[PROBLEM]: Copy the records word for word, from the line with "Image resolution: width=1344 pixels, height=960" through the end of the records, and leave out the pictures.

[RECORDS SHOWN]:
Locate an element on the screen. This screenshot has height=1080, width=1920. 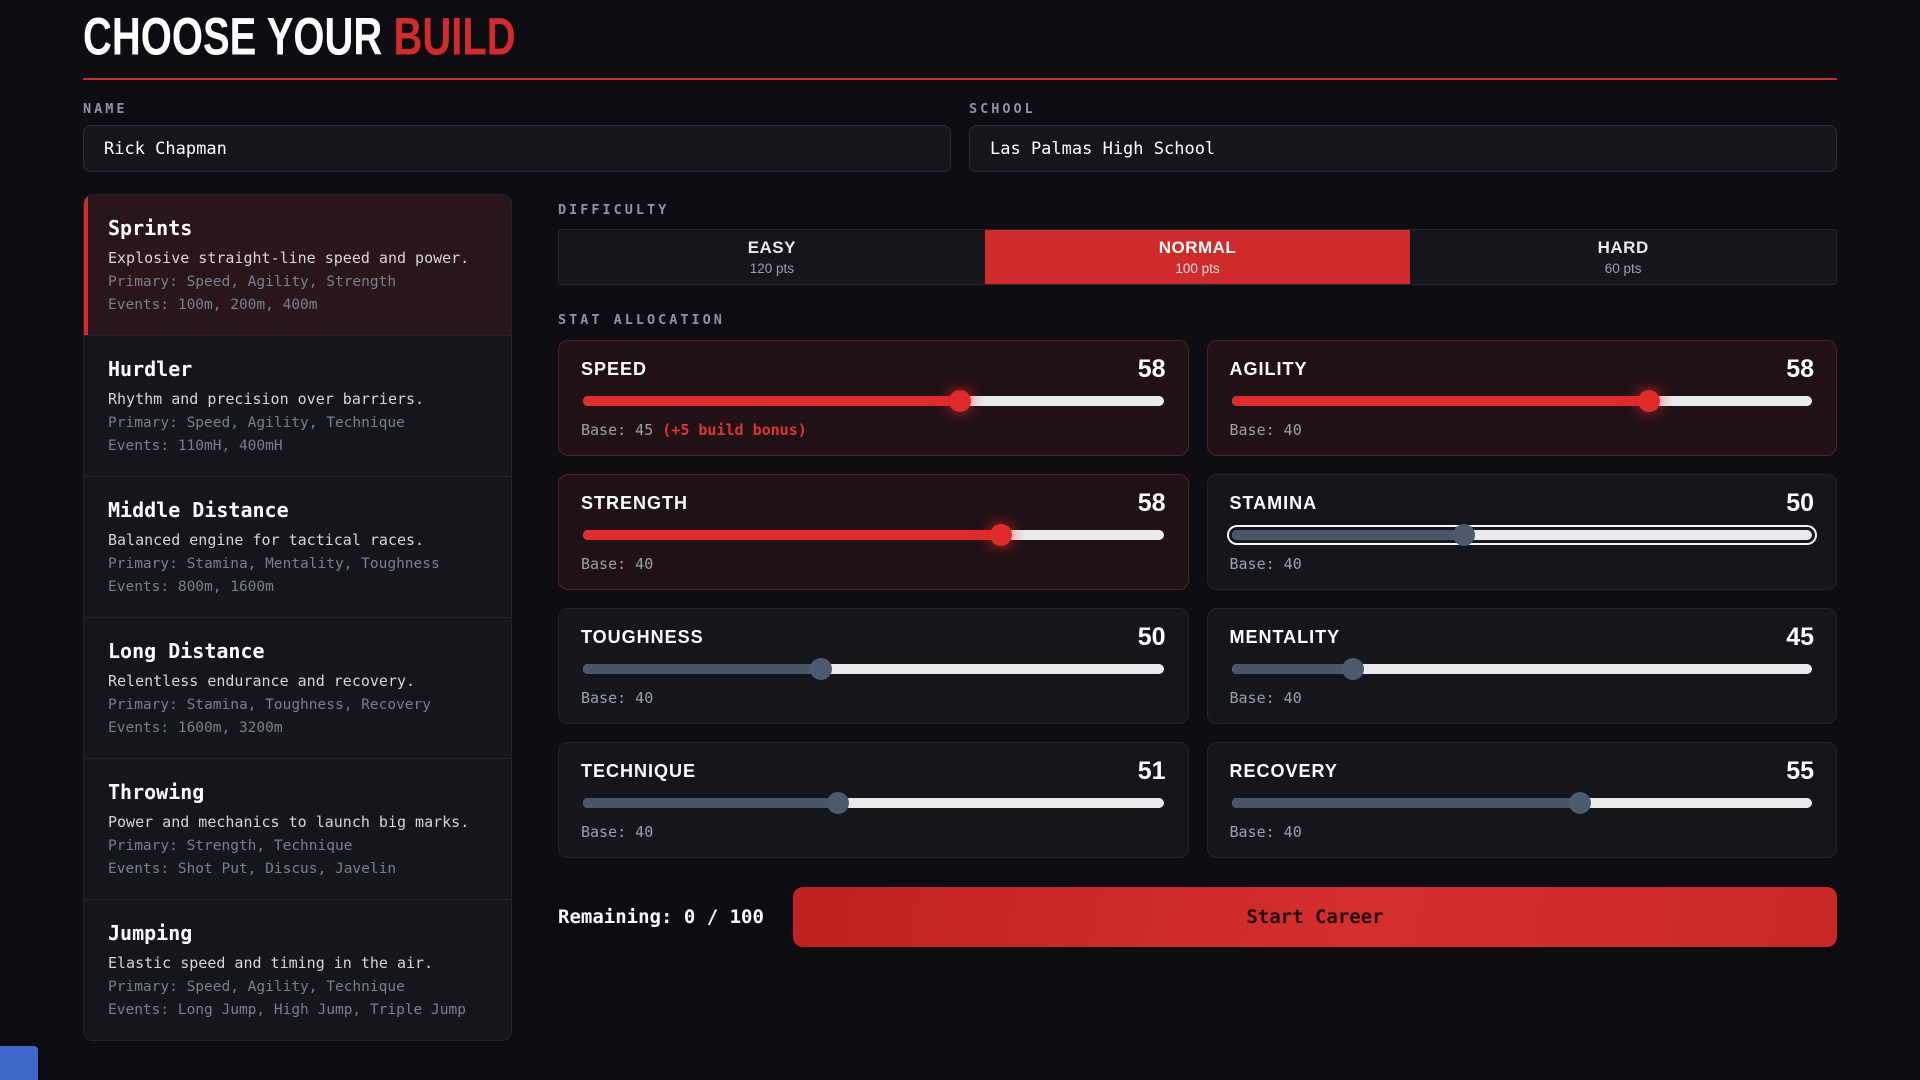
footer-row: Remaining: 0 / 100 Start Career is located at coordinates (1198, 917).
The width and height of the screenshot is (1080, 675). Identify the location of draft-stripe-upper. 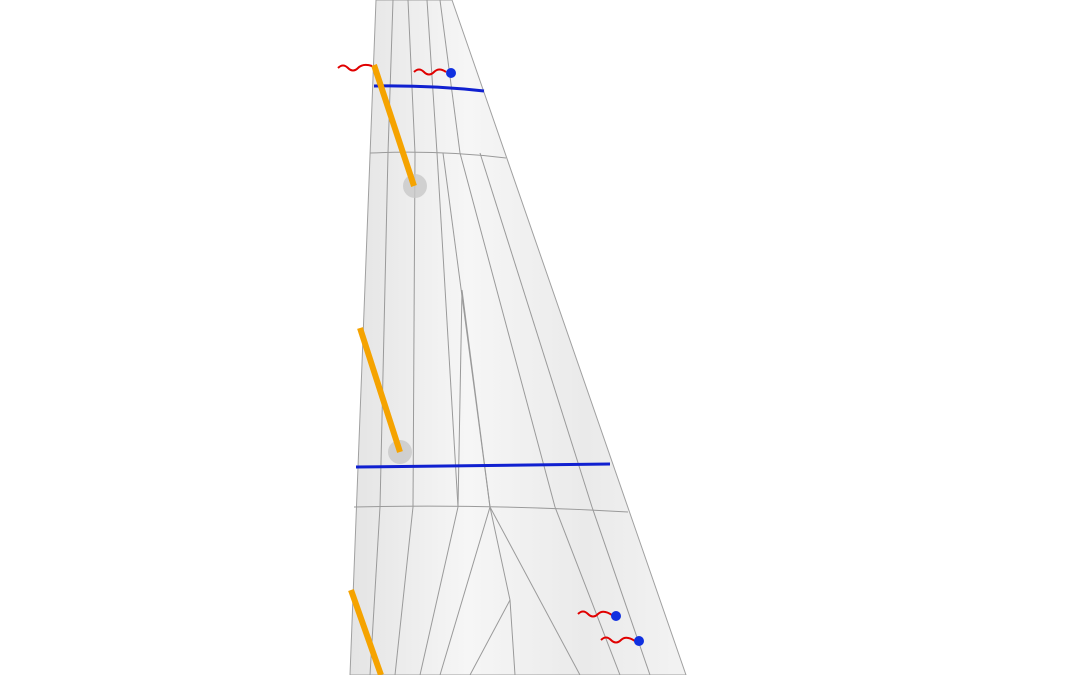
(429, 88).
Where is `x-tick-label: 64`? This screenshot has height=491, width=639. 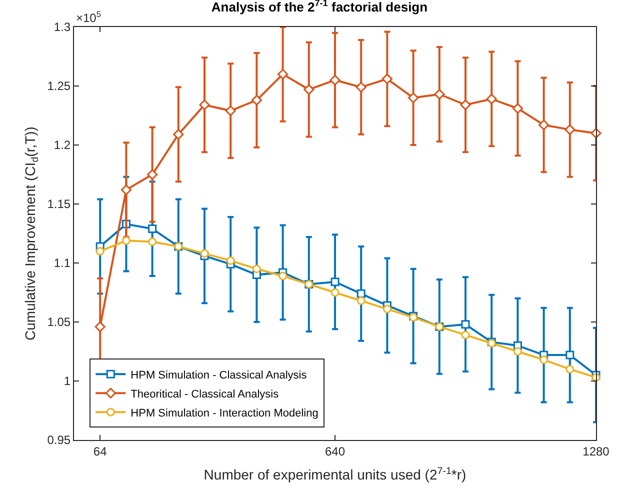 x-tick-label: 64 is located at coordinates (100, 451).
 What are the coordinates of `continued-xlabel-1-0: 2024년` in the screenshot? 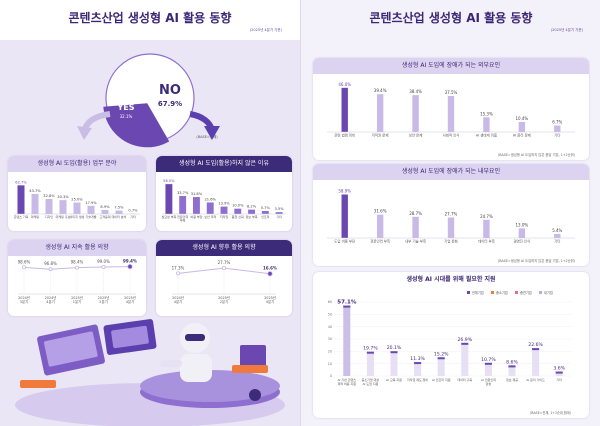 It's located at (51, 298).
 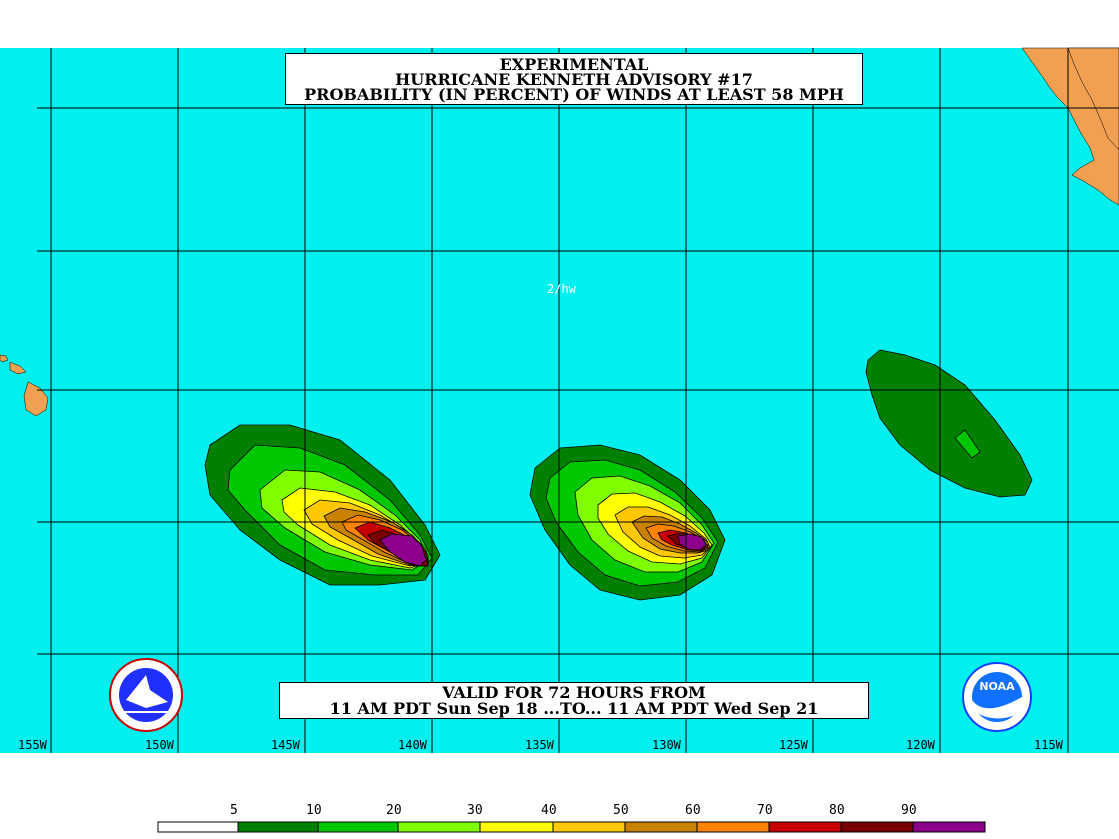 I want to click on legend-label: 5, so click(x=234, y=810).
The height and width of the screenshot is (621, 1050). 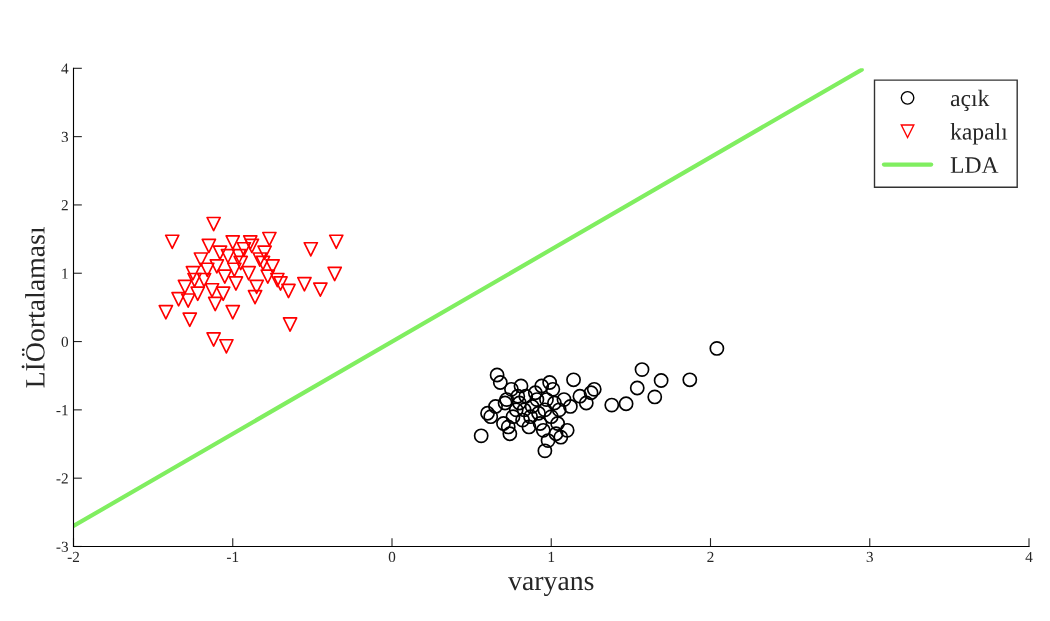 What do you see at coordinates (65, 137) in the screenshot?
I see `y-tick-label: 3` at bounding box center [65, 137].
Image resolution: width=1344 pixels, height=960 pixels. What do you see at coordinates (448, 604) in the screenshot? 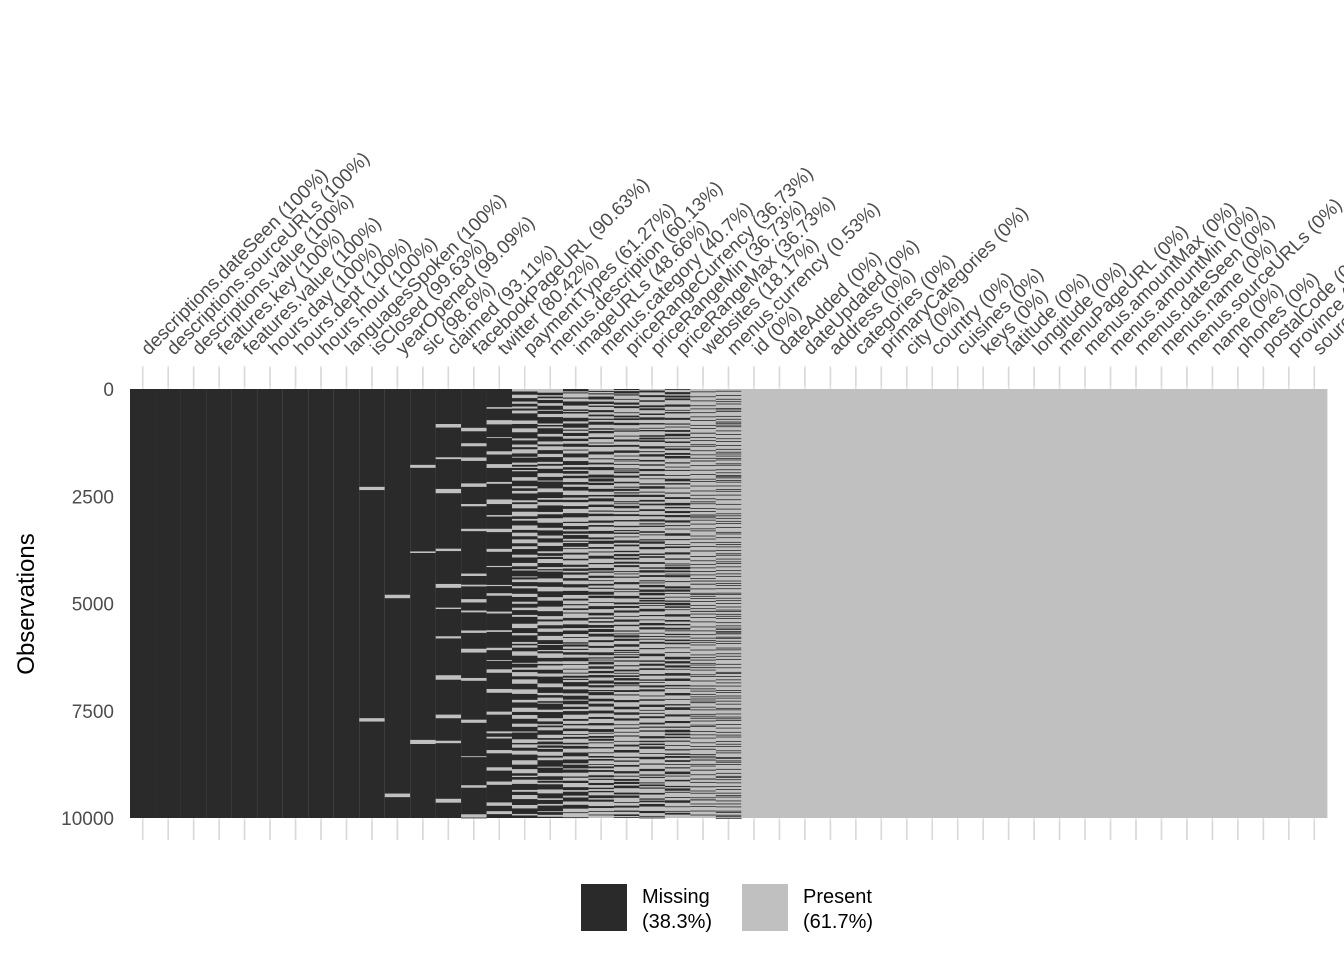
I see `column-13-cells` at bounding box center [448, 604].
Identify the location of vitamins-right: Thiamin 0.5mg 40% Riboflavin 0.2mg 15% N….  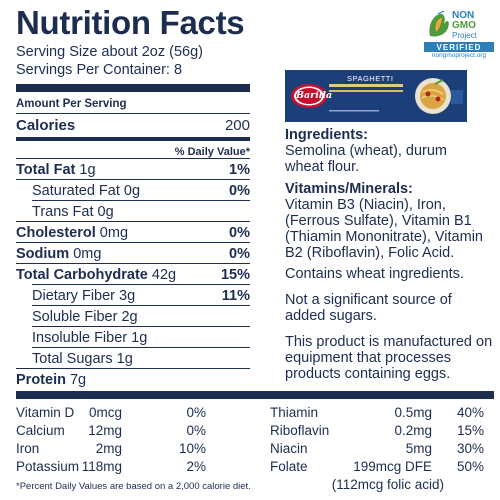
(377, 449).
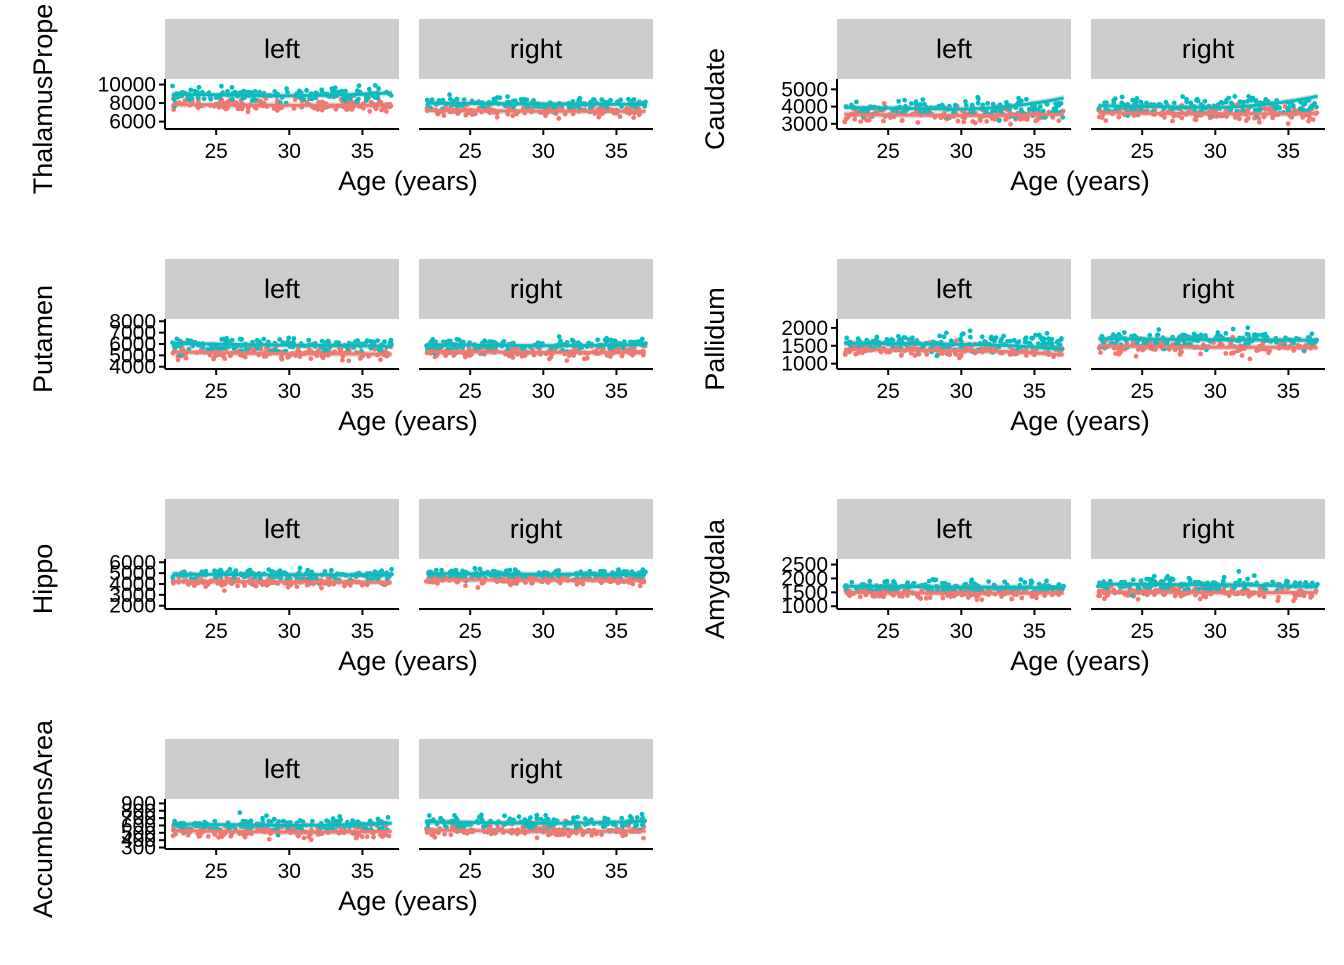 Image resolution: width=1344 pixels, height=965 pixels. Describe the element at coordinates (715, 578) in the screenshot. I see `y-axis-label: Amygdala` at that location.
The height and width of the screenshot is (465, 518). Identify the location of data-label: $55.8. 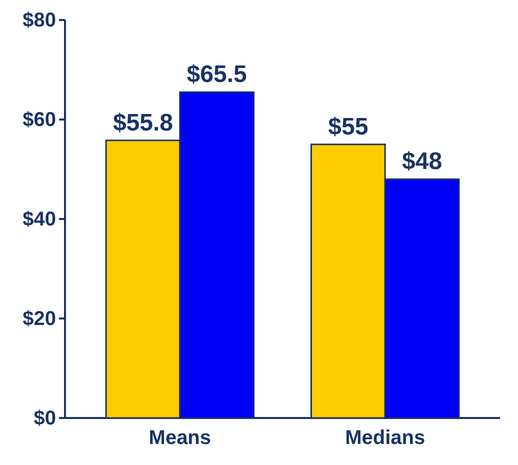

[ANSWER TO THE EXERCISE]:
Image resolution: width=1344 pixels, height=960 pixels. What do you see at coordinates (448, 604) in the screenshot? 
I see `column-13-cells` at bounding box center [448, 604].
Identify the location of vitamins-right: Thiamin 0.5mg 40% Riboflavin 0.2mg 15% N….  
(377, 449).
 Image resolution: width=1344 pixels, height=965 pixels. Describe the element at coordinates (715, 578) in the screenshot. I see `y-axis-label: Amygdala` at that location.
The height and width of the screenshot is (465, 518). Identify the location of data-label: $55.8. 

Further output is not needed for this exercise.